For this exercise, write out only the lines of the entries below from the one with "Click the edit pencil icon button" up to and including the one with "This screenshot has width=785, height=509.", exactly as they are. Pictures stay out.
==== PROVIDED RECORDS ====
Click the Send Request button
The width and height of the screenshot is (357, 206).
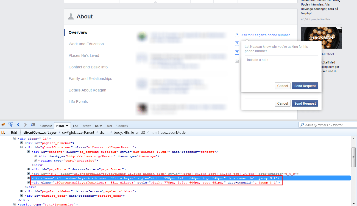click(305, 86)
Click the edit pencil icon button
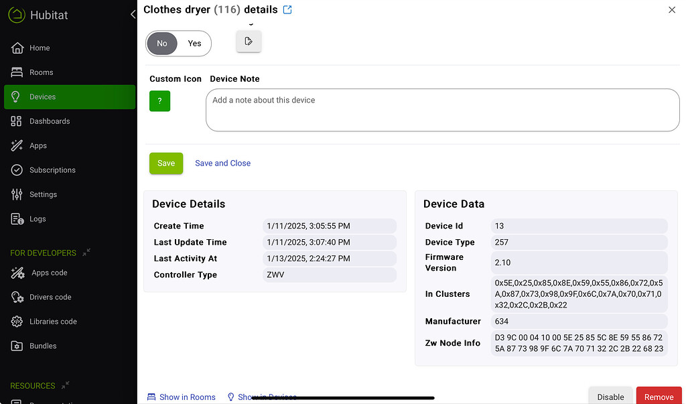The width and height of the screenshot is (686, 404). click(x=249, y=42)
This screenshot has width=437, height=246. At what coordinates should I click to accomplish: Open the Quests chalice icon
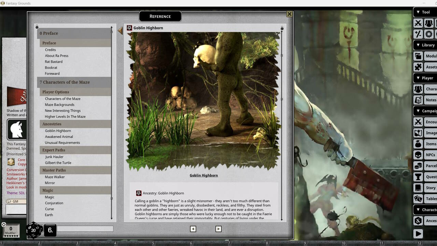[x=418, y=177]
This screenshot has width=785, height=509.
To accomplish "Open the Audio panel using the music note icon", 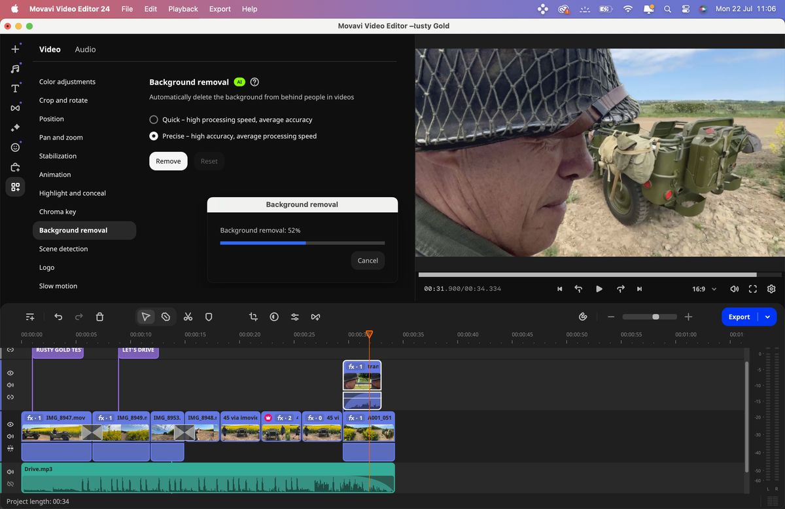I will [15, 68].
====
→ **WRITTEN REPLY**:
Click the edit pencil icon button
The width and height of the screenshot is (686, 404). click(x=249, y=42)
This screenshot has width=437, height=246. At what coordinates should I click to accomplish: Open the Quests chalice icon
[x=418, y=177]
This screenshot has width=785, height=509.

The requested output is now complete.